Edda è un grandissimo figlio di puttana! E non è un’offesa, sia chiaro! È solo il miglior complimento che posso fargli. In tre dischi, i bellissimi Semper Biot del 2010 e Odio i vivi del 2012, l’ex frontman dei mai dimenticati Ritmo Tribale ha preso a pugni il sistema musicale italiano.
Ha sollevato l’asticella di un mondo alternativo che non rinuncia alle mutande firmate del centro commerciale, troppo impegnato a vendere forzature e originalità obbligate o banalità da provincia: sia chiaro anche questo, con diverse eccezioni di classe elevata.
Stefano parla di se in un modo devastante, nudo, crudo, dolcemente volgare e lancia scosse improvvise, forti, decise, alle quali dopo qualche ascolto non puoi rinunciare.
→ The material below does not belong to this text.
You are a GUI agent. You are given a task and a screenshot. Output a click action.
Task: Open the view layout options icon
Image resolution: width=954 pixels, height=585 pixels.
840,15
Odio Edda perché ti rende impotente, talmente perfetto, talmente vero, importante da farti credere di non poter mai arrivare a certi livelli, ma lo amo pure perché in fine mi fa capire che chiunque può scrivere delle bellissime cose essendo se stesso, senza costruire, con una semplicità disarmante.
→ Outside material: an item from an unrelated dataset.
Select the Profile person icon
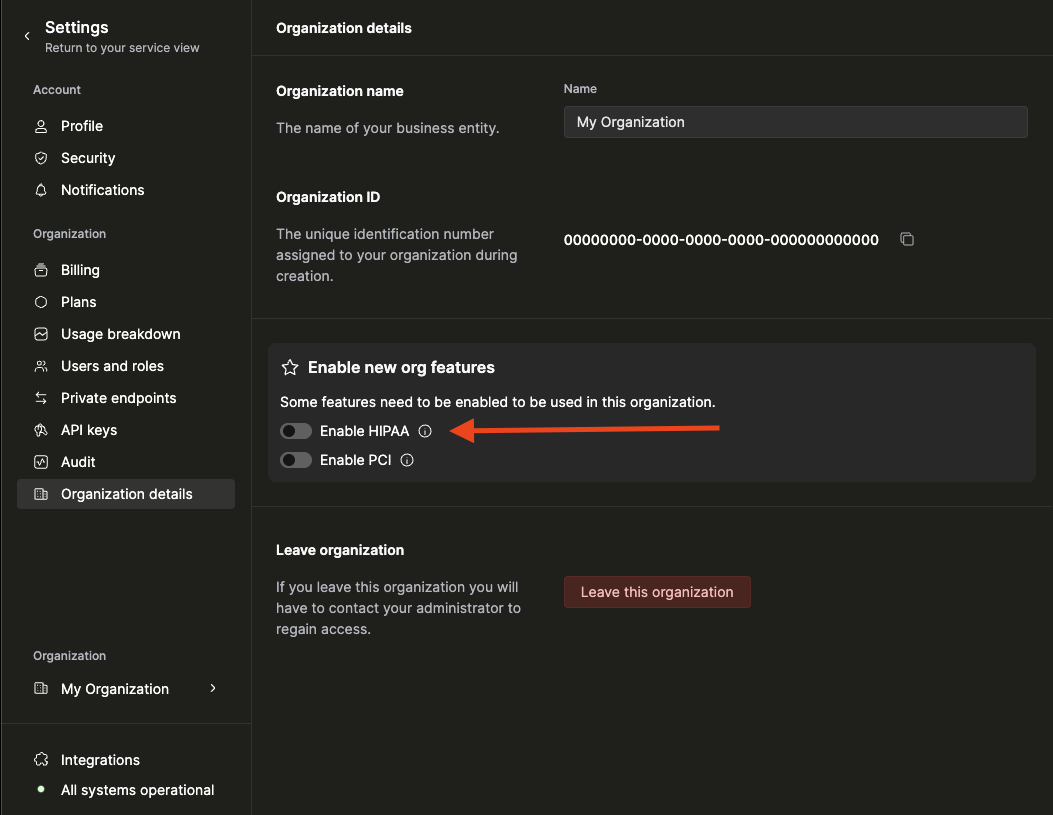Image resolution: width=1053 pixels, height=815 pixels. [40, 126]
Oltre a Pater, la traccia che presenta e apre “Stavolta come mi ammazerai?”, che parla in modo critico di un padre, qualsiasi padre, che reprime istinti che si sfogano nella voglia di uccidere e nel desiderio di elevarsi ad essere supremo, almeno una volta “ e un giorno voglio anche essere Dio, vi inculo tutti”.
Sicuramente spiccano le adrenaliniche Stellina, che ha un tiro pazzesco, con il suo punk deviato e malato, con il suo testo spiazzante, bellissimo “Mi aspetto che tu mi esca dalle ossa, tu mi dia un po’ di scossa, sciocca me” , Madamoiselle dal bell’incedere, e la quasi hardcore Ragazza Meridionale.
Il disco è intenso e rock dall’inizio alla fine, un disco a diversi strati, dove inizi a godere del singolo, poi ti fai conquistare dai pezzi più tirati e ti innamori della canzone che non cagavi, i testi che prendono forma e interpretazione, le musiche e le atmosfere che pian piano si impossessano della tua anima: questo è un capolavoro, un disco di stacco, un disco classico, già da ora.
È un lavoro complesso, ma volendo anche fruibile da chi non ascolta prettamente queste bellezze. Si tira fuori dal coro HIV, straziante, in modo quasi tecnico, sofferta, ma se non fosse per queste parole quasi una canzone giocosa.
Malata, come la persona di cui parla, una delle tante donne, o la stessa donna di cui Stefano parla e si immedesima, forse la mamma, forse il padre, sicuramente lui stesso, “perché io adesso c’ho la malattia che ho preso da te, infettati con me”.